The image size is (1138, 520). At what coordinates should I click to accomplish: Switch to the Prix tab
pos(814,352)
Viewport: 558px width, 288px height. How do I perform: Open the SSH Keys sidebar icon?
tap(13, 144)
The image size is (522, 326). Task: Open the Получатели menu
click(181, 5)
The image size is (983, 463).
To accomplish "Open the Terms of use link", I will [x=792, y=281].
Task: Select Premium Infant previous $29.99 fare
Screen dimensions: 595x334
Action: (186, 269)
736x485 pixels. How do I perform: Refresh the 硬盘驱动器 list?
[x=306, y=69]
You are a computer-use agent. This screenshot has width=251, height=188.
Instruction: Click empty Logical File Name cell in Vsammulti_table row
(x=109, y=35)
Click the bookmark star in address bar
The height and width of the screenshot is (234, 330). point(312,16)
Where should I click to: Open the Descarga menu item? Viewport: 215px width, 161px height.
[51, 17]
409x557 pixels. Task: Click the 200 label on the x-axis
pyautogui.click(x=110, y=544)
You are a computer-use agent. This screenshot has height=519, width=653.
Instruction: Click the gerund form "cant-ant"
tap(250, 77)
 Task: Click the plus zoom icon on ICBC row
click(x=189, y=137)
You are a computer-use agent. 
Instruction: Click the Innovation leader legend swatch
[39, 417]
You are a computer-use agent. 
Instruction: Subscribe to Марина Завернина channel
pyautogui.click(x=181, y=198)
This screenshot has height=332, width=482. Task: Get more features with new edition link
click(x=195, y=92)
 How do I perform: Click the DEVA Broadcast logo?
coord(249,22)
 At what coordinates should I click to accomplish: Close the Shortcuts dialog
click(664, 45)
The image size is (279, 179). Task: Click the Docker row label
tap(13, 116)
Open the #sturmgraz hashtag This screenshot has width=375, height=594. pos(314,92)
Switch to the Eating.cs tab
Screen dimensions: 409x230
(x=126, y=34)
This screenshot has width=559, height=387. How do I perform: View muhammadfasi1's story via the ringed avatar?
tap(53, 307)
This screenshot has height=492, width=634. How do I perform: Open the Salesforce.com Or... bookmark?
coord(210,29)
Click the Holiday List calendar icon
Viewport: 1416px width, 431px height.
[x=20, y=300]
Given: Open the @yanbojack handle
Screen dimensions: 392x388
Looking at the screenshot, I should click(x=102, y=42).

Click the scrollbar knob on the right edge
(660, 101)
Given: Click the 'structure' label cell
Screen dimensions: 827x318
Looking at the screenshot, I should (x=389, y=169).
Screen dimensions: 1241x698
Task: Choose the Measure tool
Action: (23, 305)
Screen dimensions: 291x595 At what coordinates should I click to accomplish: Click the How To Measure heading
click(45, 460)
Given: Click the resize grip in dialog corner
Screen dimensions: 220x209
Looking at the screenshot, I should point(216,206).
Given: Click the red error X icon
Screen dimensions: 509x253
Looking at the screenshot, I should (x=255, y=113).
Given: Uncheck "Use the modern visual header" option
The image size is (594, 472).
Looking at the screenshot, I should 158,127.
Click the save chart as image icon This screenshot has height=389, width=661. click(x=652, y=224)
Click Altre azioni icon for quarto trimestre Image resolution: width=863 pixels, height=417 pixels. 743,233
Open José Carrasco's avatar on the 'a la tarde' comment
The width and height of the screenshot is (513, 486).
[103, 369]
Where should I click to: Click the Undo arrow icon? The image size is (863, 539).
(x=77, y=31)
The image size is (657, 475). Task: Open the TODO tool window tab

**TASK INSTRUCTIONS**
Reproduce every one of the entries above line for line, without changing anything.

**THE REPLY**
The image size is (1138, 520). At what coordinates should I click to accomplish: Switch to the Prix tab
pos(814,352)
Viewport: 558px width, 288px height. How do I perform: Open the SSH Keys sidebar icon?
tap(13, 144)
The image size is (522, 326). Task: Open the Получатели menu
click(181, 5)
The image size is (983, 463).
To accomplish "Open the Terms of use link", I will [x=792, y=281].
Task: Select Premium Infant previous $29.99 fare
Screen dimensions: 595x334
Action: (186, 269)
736x485 pixels. How do I perform: Refresh the 硬盘驱动器 list?
[x=306, y=69]
You are a computer-use agent. This screenshot has width=251, height=188.
Instruction: Click empty Logical File Name cell in Vsammulti_table row
(x=109, y=35)
Click the bookmark star in address bar
The height and width of the screenshot is (234, 330). point(312,16)
Where should I click to: Open the Descarga menu item? Viewport: 215px width, 161px height.
[51, 17]
409x557 pixels. Task: Click the 200 label on the x-axis
pyautogui.click(x=110, y=544)
You are a computer-use agent. This screenshot has height=519, width=653.
Instruction: Click the gerund form "cant-ant"
tap(250, 77)
 Task: Click the plus zoom icon on ICBC row
click(x=189, y=137)
You are a computer-use agent. 
Instruction: Click the Innovation leader legend swatch
[39, 417]
You are a computer-use agent. 
Instruction: Subscribe to Марина Завернина channel
pyautogui.click(x=181, y=198)
This screenshot has height=332, width=482. Task: Get more features with new edition link
click(x=195, y=92)
 How do I perform: Click the DEVA Broadcast logo?
coord(249,22)
 At what coordinates should I click to accomplish: Close the Shortcuts dialog
click(664, 45)
The image size is (279, 179). Task: Click the Docker row label
tap(13, 116)
Open the #sturmgraz hashtag This screenshot has width=375, height=594. pos(314,92)
Switch to the Eating.cs tab
Screen dimensions: 409x230
(x=126, y=34)
This screenshot has width=559, height=387. How do I perform: View muhammadfasi1's story via the ringed avatar?
tap(53, 307)
This screenshot has height=492, width=634. How do I perform: Open the Salesforce.com Or... bookmark?
coord(210,29)
Click the Holiday List calendar icon
Viewport: 1416px width, 431px height.
[x=20, y=300]
Given: Open the @yanbojack handle
Screen dimensions: 392x388
Looking at the screenshot, I should click(x=102, y=42).

Click the scrollbar knob on the right edge
(660, 101)
Given: Click the 'structure' label cell
Screen dimensions: 827x318
Looking at the screenshot, I should (x=389, y=169).
Screen dimensions: 1241x698
Task: Choose the Measure tool
Action: (23, 305)
Screen dimensions: 291x595 At what coordinates should I click to accomplish: Click the How To Measure heading
click(45, 460)
Given: Click the resize grip in dialog corner
Screen dimensions: 220x209
Looking at the screenshot, I should point(216,206).
Given: Click the red error X icon
Screen dimensions: 509x253
Looking at the screenshot, I should (x=255, y=113).
Given: Uncheck "Use the modern visual header" option
The image size is (594, 472).
Looking at the screenshot, I should 158,127.
Click the save chart as image icon This screenshot has height=389, width=661. click(x=652, y=224)
Click Altre azioni icon for quarto trimestre Image resolution: width=863 pixels, height=417 pixels. 743,233
Open José Carrasco's avatar on the 'a la tarde' comment
The width and height of the screenshot is (513, 486).
[103, 369]
Where should I click to: Click the Undo arrow icon? The image size is (863, 539).
(x=77, y=31)
The image size is (657, 475). Task: Open the TODO tool window tab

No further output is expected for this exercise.